━━━ EXCERPTED DATA ━━━
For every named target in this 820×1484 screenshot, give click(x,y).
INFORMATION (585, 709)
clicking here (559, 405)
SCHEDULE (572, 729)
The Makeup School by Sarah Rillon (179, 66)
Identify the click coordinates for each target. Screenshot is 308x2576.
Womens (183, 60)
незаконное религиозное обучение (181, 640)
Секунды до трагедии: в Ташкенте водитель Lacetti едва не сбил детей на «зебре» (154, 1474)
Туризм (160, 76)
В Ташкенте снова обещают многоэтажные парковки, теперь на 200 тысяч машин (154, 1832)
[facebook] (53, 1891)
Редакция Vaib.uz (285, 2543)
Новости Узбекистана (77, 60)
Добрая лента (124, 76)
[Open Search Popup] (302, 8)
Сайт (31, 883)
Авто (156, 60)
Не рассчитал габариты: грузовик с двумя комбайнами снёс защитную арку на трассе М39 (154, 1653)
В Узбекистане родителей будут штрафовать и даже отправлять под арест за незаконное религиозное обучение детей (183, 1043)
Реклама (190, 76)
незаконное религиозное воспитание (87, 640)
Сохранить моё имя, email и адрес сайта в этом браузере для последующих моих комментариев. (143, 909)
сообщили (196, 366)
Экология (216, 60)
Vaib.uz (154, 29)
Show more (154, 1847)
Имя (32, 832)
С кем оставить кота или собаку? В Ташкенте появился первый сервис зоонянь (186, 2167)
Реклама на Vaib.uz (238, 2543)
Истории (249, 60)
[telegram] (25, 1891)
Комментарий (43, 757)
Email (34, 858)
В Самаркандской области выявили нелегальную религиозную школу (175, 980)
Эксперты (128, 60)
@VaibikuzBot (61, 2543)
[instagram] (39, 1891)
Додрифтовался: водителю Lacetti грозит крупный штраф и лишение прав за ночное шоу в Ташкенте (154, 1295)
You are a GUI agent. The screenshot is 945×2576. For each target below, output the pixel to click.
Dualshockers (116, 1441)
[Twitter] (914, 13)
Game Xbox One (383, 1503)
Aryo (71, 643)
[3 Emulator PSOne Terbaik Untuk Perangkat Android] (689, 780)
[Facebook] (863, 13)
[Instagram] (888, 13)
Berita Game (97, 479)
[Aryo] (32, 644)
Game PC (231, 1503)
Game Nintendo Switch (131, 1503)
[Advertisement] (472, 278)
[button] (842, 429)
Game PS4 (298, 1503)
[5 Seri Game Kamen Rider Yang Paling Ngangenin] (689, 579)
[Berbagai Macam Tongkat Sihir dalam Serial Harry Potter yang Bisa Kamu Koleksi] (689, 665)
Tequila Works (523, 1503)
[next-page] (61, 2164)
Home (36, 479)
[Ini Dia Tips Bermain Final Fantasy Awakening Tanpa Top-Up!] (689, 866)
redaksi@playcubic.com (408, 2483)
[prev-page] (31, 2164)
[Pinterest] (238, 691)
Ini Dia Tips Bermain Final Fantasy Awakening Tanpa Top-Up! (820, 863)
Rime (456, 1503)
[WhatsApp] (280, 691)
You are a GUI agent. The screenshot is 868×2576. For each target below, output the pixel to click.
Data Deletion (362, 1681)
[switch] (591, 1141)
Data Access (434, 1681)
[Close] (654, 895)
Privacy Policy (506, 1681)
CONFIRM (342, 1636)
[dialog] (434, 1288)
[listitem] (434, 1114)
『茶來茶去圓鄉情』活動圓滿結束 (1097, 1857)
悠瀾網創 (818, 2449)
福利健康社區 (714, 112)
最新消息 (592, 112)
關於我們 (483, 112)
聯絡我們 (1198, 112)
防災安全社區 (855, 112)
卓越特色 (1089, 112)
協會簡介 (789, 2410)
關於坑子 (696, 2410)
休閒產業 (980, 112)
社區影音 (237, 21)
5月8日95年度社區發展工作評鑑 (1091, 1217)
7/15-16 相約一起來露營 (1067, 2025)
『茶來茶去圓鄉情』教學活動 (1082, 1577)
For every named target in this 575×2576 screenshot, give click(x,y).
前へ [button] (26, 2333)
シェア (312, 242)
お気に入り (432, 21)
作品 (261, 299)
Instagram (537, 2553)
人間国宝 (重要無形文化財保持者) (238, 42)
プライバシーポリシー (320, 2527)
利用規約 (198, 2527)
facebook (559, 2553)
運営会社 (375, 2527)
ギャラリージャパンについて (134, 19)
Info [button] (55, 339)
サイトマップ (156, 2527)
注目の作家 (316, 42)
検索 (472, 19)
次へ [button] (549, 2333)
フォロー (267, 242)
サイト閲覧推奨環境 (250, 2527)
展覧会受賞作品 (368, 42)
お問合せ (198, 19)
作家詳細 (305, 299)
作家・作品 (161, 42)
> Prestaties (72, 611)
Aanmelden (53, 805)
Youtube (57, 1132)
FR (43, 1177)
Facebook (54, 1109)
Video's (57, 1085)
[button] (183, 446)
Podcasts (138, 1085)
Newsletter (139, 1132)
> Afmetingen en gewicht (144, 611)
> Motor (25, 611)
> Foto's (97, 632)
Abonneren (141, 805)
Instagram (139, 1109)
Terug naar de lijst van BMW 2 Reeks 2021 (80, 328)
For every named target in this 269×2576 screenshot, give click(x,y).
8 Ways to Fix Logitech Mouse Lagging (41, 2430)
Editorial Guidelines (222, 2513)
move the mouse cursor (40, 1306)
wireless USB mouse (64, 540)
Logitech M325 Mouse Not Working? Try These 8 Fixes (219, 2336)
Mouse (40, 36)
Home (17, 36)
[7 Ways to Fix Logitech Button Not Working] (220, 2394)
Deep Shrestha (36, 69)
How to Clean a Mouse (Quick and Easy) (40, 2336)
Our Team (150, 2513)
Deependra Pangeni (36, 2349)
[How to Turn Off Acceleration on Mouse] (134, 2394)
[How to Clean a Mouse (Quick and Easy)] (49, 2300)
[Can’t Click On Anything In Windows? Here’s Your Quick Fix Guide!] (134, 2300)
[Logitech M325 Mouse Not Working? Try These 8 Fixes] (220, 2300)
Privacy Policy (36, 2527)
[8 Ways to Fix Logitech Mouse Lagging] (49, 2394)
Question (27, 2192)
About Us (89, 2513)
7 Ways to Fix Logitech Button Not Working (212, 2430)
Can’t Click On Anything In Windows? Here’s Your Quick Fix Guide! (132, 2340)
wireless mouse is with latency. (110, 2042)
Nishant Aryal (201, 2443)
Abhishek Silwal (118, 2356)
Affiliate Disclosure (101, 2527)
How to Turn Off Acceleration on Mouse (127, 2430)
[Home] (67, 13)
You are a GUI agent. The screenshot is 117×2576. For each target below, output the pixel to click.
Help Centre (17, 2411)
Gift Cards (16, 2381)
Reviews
━━━
> _PROBLEM TO WORK ON_
If a line falls between the first line of the records and the line containing "Womens (183, 60)", inclusive, repeat it exactly; leave out all others.

> _EXPECTED ANSWER_
For every named target in this 820×1484 screenshot, give click(x,y).
INFORMATION (585, 709)
clicking here (559, 405)
SCHEDULE (572, 729)
The Makeup School by Sarah Rillon (179, 66)
Identify the click coordinates for each target. Screenshot is 308x2576.
Womens (183, 60)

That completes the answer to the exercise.